Условия задания
Напишите продолжение текста о репрессиях 1937 года в Крымской АССР, начиная сразу после его последнего предложения.

Фрагмент текста
****
После принятия 2 июля 1937 г. постановления Политбюро ЦК ВКП (б) «Об антисоветских элементах», эта директива была доведена до сведения региональных партийных руководителей и начальников управлений НКВД. Предлагалось «взять на учет всех возвратившихся на родину кулаков и уголовников с тем, чтобы наиболее враждебные из них были немедленно арестованы и были расстреляны в порядке административного проведения их дел через тройки, а остальные менее активные, но все же враждебные элементы были бы переписаны и высланы в районы по указанию НКВД». Также предлагалось в течение пяти дней представить в Москву состав «троек» и данные о числе тех, кто подлежал расстрелу или высылке[10]. По линии НКВД СССР за подписью Ежова всем начальникам краевых и областных управлений НКВД 3 июля 1937 г. также была направлена секретная директива за №266, с указанием взять на учет всех «кулаков и уголовников, вернувшихся по отбытии наказания и бежавших из лагерей и ссылок». Всех учтенных следовало подразделить на две категории: первую – «подлежащие аресту и расстрелу», и вторую – «подлежащие высылке в районы по указанию НКВД» [11].

Получив указания Центра, крымское партийно-советское руководство не стало медлить с ответом. 4 июля 1937 г. Крымский обком ВКП (б) одним из первых передал в ЦК шифром постановление о принятии партийной директивы к «руководству и исполнению в установленный срок». В связи с чем, было решено утвердить «тройку» в составе: наркома НКВД Крымской АССР Карпа Павлова (председатель); членов: прокурора Крымской АССР Константина Монатова; 2-го секретаря обкома ВКП (б) Сервера Трупчу[12]. 5 июля 1937 г. этот состав «тройки» был утвержден[13].

9 июля 1937 г. из Крыма в Москву поступила шифровка о примерном числе учтенных «вражеских элементов». А именно: «кулаков, вернувшихся по отбытии на­казания, 905 человек, уголовников, вернувшихся по отбытии наказания, 421 человек; кулаков, бежавших из ссылки и лагерей, 870 человек; беглых уголовников 12, учет неполный. Число уч­тенных первой категории кулаков, наиболее враждебных элемен­тов, подлежащих аресту и расстрелу, 109 человек, уголовников 34 человека; второй категории враждебных элементов, подлежа­щих высылке кулаков 1103 человек, уголовников 282 челове­ка»[14]. 10 июля 1937 г. Политбюро ЦК ВКП (б) утвердил эти цифры в качестве первоначального «лимита» репрессируемых для Крымской АССР[15].

На основании информации с мест 30 июля 1937 г. НКВД издало оперативный приказ №00447 «Об операции по репрессированию бывших кулаков, уголовников и других антисоветских элементов», которым устанавливался упрощенный порядок ведения следствия и рассмотрения дел «тройками». Приговоры выносились заочно, без вызова обвиняемого, а также без участия защиты и обвинения, обжалованию не подлежали. Специально указывалось, что приговоры к расстрелу должны приводиться в исполнение «с обязательным полным сохранением в тайне времени и места приведения».
****
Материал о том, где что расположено
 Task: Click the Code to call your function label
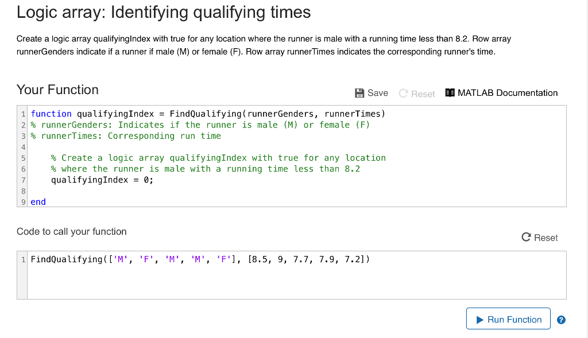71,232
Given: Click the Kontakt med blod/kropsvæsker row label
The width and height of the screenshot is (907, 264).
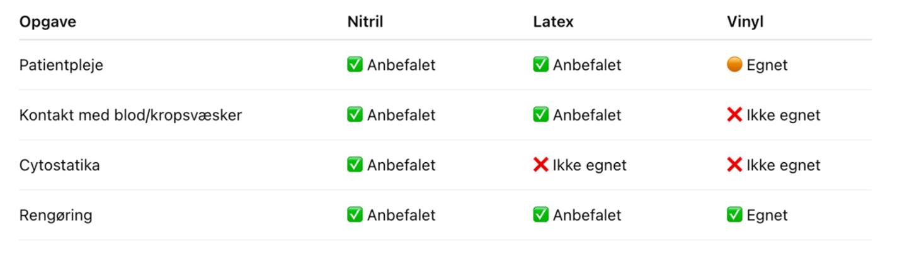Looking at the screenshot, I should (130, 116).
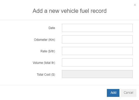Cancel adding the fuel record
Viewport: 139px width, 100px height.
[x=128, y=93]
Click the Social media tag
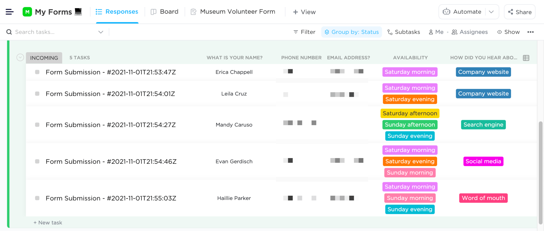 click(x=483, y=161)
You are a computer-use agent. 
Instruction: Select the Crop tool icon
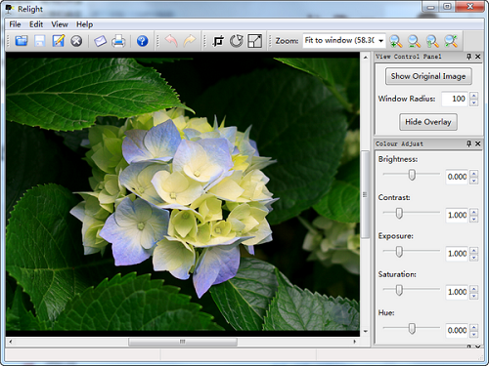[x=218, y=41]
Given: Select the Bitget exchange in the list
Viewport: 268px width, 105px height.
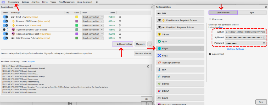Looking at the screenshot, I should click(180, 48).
****
Ответ
В контингент, подлежащий репрессиям, включались обвиненные в антисоветской деятельности бывшие «кулаки», бежавшие из трудпоселений, скрывающиеся от раскулачивания; социально опасные элементы — участники повстанческих, террористических и бандитских формирований; члены антисоветских партий; бывшие белогвардейцы и уцелевшие царские чиновники; священнослужители («церковники»); сектанты; политические заключенные и т.д.

Все репрессируемые, согласно приказу, разбивались на две категории: первая — подлежащие немедленному аресту и расстрелу, вторая — подлежащие заключению в лагерь или тюрьму на срок от 8 до 10 лет. Для каждой области, края и республики были определены «лимиты» по обеим категориям репрессируемых. Всего предписывалось арестовать 259450 человек, из которых 72950 расстрелять, а 194800 — отправить в лагеря. Однако эти цифры были заведомо неполными, так как в перечне отсутствовал ряд регионов страны. В этой связи приказ давал местным руководителям право запрашивать у Москвы дополнительные «лимиты». Кроме того, заключению в лагеря или высылке могли подвергаться семьи репрессируемых.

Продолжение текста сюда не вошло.